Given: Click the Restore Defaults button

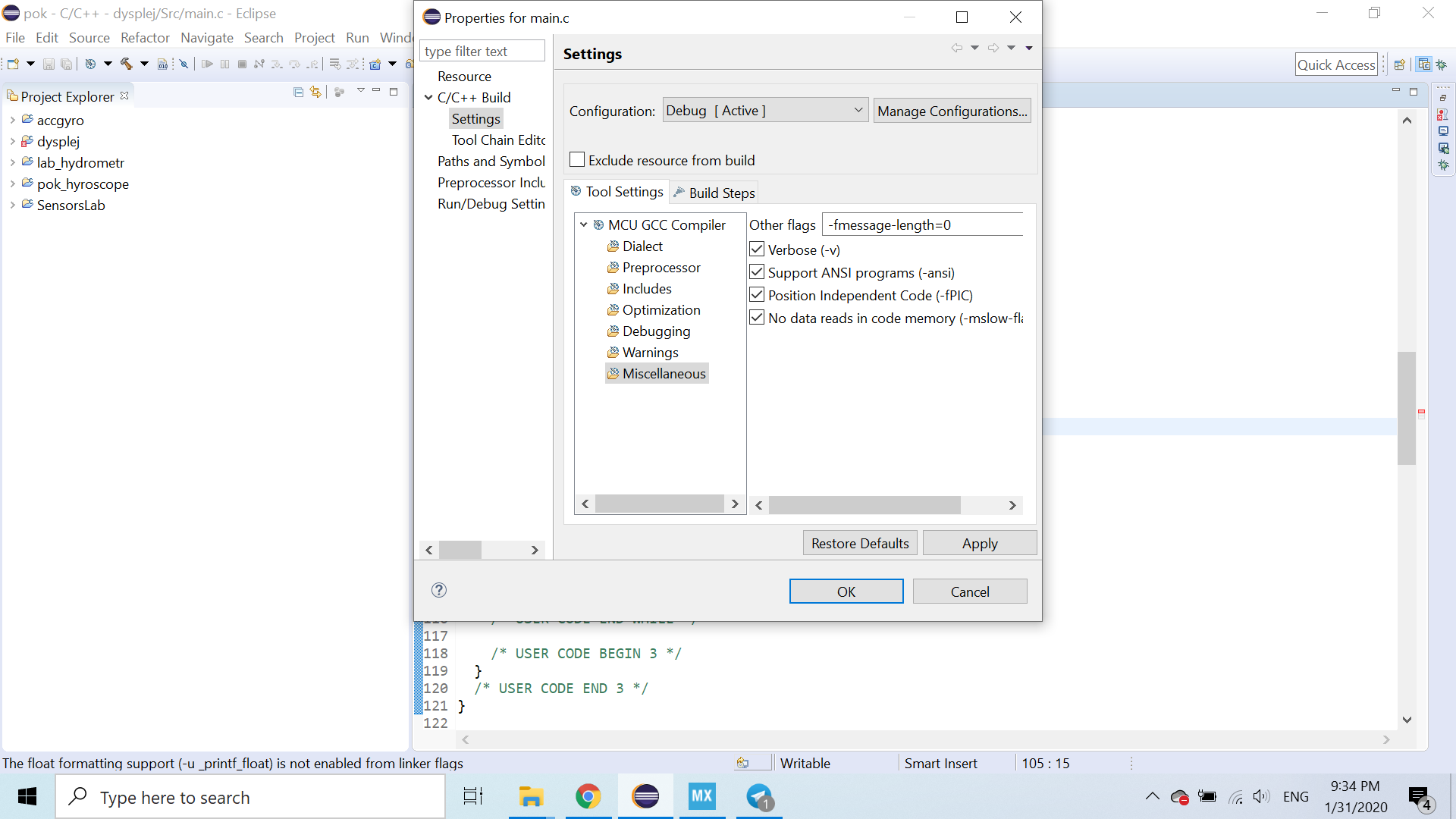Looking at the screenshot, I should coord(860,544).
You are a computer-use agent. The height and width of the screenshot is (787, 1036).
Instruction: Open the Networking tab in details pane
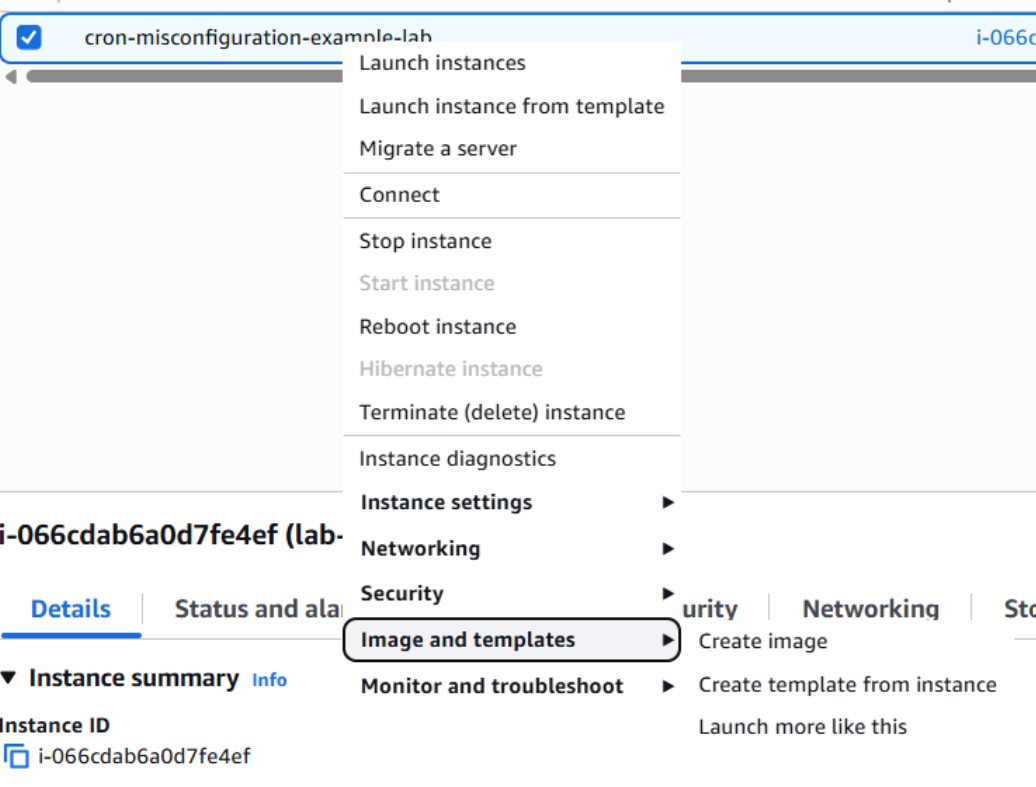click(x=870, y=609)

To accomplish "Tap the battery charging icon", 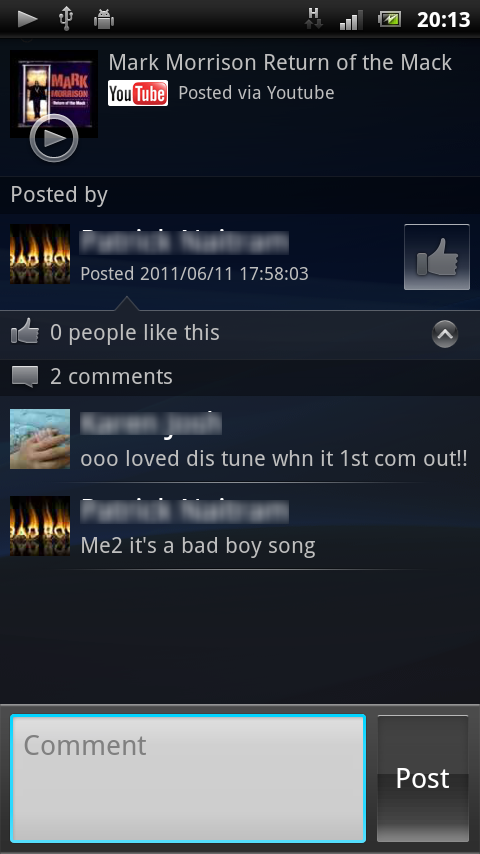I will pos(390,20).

...

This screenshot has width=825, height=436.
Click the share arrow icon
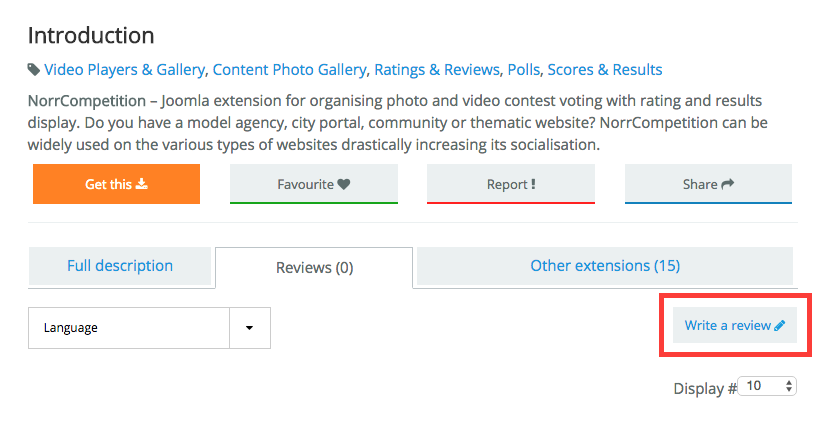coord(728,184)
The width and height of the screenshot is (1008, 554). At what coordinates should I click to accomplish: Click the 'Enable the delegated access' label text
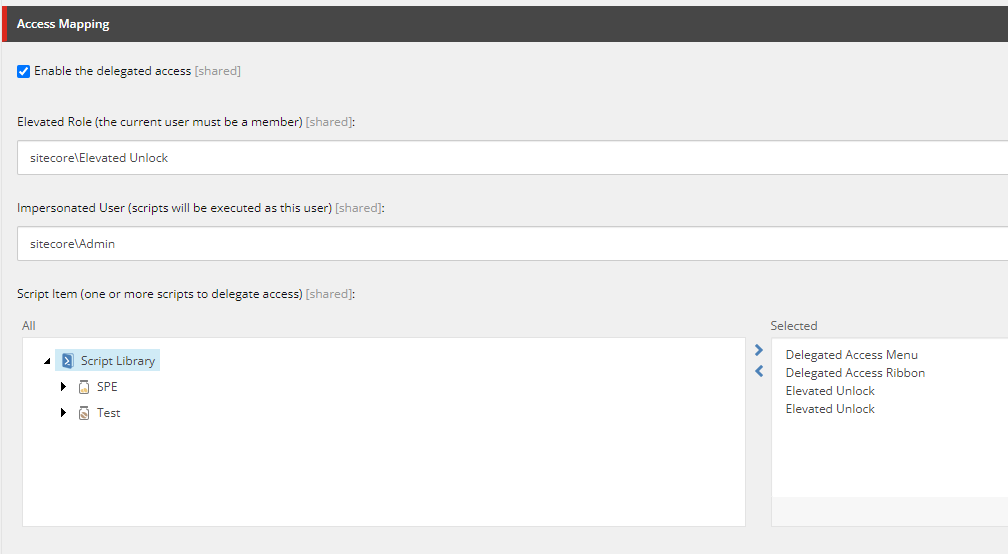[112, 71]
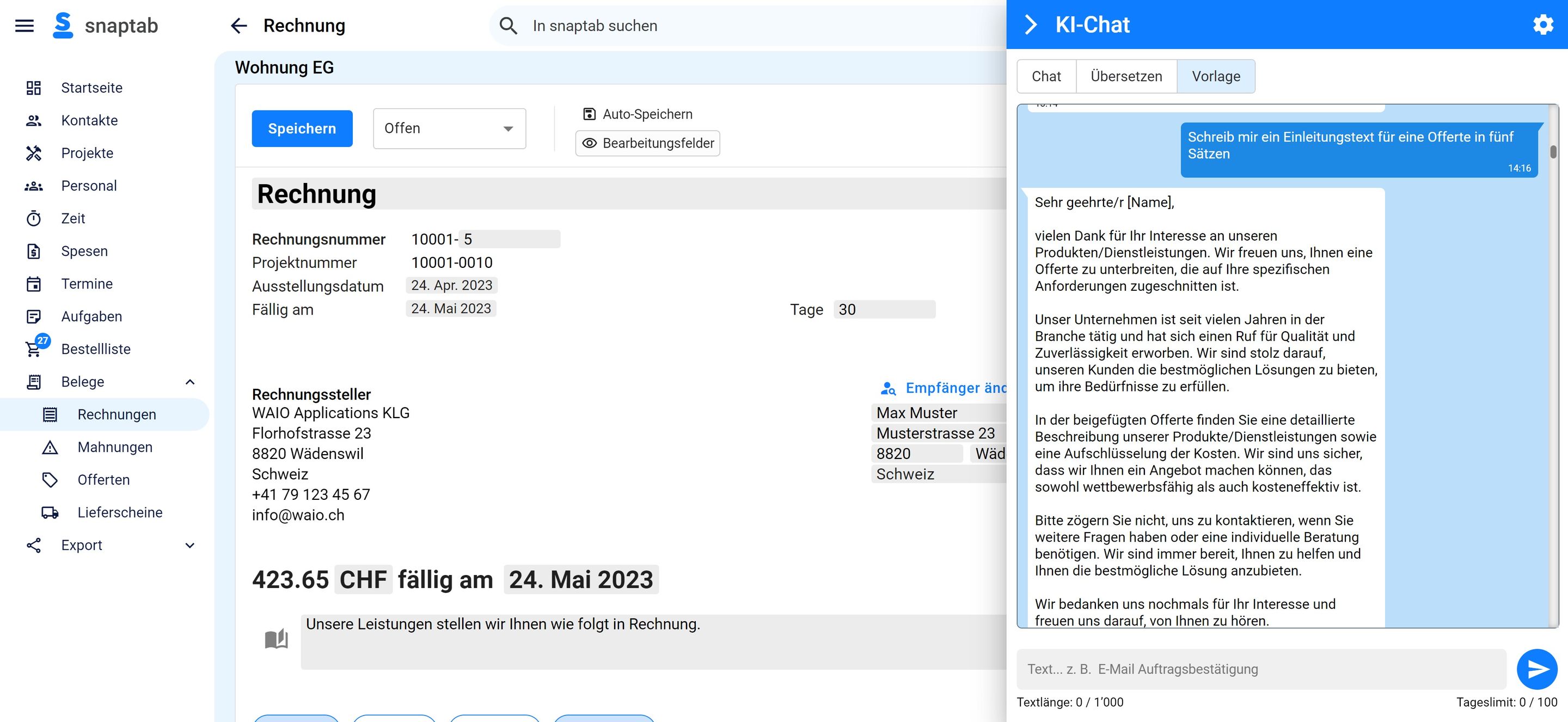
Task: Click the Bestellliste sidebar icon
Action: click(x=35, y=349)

Stated exercise →
Please list each line above that contains the string "height". Case counts.

The result →
You are a computer-use agent. The height and width of the screenshot is (787, 1036).
This screenshot has width=825, height=436.
The width and height of the screenshot is (1008, 554). At what coordinates should I click to accomplish: Click the 'Enable the delegated access' label text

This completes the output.